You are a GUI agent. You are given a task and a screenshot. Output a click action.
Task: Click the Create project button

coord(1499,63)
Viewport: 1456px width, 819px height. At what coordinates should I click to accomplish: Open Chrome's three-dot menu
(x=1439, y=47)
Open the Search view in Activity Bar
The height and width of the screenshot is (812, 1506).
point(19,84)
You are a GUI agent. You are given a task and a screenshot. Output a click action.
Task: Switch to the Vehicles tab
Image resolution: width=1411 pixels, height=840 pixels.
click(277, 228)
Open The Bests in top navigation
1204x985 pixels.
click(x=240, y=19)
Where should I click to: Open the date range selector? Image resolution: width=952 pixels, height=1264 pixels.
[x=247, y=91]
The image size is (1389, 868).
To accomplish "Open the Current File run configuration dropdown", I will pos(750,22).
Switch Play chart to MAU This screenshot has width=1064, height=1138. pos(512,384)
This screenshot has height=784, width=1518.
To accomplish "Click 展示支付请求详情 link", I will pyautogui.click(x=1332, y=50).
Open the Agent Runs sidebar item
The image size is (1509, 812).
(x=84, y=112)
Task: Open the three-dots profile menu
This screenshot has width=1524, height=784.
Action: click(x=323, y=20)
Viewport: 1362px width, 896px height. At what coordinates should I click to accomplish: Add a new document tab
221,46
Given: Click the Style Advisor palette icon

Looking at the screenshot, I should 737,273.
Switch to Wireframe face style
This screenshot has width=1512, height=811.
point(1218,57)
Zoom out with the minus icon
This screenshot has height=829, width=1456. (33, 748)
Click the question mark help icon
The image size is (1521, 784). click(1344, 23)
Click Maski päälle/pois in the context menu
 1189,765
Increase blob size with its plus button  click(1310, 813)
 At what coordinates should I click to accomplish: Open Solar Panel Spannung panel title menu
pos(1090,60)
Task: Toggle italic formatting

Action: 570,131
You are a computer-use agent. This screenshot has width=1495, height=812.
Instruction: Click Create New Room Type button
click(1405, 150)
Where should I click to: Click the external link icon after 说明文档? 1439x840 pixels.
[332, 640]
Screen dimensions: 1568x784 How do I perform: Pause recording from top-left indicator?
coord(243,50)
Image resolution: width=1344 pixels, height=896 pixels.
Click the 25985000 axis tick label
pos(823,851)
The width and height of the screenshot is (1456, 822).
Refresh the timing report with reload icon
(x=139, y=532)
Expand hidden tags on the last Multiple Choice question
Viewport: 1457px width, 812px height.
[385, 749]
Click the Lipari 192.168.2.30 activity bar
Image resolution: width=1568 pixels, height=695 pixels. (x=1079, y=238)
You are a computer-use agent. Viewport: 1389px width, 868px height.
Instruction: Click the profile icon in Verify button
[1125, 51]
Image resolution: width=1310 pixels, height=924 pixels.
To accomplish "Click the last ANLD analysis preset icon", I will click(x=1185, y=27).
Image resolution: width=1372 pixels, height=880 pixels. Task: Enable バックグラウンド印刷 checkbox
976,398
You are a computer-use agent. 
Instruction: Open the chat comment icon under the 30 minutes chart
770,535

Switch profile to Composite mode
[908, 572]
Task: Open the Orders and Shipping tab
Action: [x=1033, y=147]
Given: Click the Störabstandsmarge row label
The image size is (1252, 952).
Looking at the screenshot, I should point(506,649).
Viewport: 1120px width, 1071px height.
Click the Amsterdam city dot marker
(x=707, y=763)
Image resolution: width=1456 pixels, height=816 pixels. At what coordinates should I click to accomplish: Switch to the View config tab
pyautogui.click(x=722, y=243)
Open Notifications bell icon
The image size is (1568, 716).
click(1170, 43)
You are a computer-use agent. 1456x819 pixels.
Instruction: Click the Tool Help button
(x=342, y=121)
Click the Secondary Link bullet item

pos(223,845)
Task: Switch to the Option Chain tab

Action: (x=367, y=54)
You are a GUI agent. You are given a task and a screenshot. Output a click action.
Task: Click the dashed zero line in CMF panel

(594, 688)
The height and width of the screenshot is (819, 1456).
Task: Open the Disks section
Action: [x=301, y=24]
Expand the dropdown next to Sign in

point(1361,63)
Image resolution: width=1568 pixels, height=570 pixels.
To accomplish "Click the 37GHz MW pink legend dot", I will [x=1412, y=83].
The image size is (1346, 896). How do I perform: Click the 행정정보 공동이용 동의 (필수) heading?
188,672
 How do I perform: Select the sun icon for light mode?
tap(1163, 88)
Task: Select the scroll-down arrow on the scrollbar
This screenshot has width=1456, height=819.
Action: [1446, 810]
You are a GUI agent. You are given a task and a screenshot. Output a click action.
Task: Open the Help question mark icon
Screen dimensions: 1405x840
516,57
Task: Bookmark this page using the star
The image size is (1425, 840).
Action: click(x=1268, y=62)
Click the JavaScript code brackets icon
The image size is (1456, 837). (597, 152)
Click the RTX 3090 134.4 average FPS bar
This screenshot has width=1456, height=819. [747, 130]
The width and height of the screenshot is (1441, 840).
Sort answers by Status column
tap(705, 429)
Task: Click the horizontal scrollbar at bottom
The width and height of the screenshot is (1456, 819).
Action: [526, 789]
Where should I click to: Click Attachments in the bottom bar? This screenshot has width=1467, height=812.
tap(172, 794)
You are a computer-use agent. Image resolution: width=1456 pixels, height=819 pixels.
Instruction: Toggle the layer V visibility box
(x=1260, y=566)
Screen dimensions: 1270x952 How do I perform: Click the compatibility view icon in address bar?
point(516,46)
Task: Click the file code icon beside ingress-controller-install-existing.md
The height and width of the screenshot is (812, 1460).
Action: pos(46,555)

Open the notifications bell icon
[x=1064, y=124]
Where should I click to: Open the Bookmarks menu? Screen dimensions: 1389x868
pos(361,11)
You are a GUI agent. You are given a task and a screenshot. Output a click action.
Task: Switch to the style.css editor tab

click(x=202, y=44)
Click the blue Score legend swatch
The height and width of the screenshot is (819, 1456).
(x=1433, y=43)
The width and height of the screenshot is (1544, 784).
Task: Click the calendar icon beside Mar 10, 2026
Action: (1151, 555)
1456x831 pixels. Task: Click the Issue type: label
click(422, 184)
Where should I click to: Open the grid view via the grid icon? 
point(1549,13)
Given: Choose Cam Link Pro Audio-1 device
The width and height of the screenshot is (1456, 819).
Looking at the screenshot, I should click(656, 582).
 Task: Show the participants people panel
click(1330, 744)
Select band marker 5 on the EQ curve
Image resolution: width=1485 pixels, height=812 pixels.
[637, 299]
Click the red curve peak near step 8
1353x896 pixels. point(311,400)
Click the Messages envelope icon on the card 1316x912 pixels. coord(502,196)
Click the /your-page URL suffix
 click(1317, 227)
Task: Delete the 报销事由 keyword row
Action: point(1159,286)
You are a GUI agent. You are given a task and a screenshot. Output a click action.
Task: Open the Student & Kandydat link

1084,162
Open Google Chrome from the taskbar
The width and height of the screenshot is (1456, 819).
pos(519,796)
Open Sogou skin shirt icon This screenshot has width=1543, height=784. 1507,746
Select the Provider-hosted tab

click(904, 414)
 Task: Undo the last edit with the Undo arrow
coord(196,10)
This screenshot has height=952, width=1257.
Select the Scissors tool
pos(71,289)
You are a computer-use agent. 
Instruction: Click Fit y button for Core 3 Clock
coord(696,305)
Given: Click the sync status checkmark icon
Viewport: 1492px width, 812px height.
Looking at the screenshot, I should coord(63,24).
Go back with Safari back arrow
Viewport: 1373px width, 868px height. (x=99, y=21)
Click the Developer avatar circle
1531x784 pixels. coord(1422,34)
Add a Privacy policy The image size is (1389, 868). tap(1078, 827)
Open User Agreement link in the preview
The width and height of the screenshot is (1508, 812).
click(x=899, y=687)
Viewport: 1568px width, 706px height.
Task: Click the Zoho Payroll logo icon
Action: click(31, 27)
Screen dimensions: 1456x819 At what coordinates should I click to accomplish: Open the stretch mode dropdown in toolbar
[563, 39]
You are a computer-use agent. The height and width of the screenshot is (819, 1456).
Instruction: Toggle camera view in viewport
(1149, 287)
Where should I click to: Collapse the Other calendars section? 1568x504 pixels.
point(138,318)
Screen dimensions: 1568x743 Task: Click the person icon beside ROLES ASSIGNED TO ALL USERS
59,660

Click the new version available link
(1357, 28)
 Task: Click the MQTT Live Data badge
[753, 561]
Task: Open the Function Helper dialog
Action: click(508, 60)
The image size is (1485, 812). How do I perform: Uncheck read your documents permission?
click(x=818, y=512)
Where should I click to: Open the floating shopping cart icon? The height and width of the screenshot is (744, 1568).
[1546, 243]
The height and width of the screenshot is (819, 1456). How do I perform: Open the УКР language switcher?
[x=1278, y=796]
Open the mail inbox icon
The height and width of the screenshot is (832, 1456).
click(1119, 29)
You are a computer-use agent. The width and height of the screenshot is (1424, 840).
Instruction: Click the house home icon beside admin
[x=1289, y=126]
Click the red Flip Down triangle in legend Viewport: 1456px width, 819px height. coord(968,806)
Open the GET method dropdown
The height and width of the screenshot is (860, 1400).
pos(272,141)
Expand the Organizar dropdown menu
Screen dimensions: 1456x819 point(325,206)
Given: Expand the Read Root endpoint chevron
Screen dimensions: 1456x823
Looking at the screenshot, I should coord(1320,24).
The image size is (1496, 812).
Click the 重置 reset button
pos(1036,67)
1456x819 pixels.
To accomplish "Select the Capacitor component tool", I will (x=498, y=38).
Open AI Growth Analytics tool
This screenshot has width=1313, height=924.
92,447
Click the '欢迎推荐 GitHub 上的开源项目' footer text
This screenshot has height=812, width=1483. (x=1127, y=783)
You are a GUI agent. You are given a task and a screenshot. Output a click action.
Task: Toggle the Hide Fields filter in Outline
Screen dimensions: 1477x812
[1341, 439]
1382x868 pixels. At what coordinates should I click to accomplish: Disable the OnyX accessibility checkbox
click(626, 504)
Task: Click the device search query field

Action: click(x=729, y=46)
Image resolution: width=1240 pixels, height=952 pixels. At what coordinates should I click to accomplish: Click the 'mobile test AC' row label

= = = =

== Exercise ==
Reproduce exactly the lines that run from the start of the records to the line with "Task: Switch to the Vehicles tab", both included.

== Exercise response ==
You are a GUI agent. You are given a task and a screenshot. Output a click action.
Task: Click the Create project button

coord(1499,63)
Viewport: 1456px width, 819px height. At what coordinates should I click to accomplish: Open Chrome's three-dot menu
(x=1439, y=47)
Open the Search view in Activity Bar
The height and width of the screenshot is (812, 1506).
point(19,84)
You are a GUI agent. You are given a task and a screenshot. Output a click action.
Task: Switch to the Vehicles tab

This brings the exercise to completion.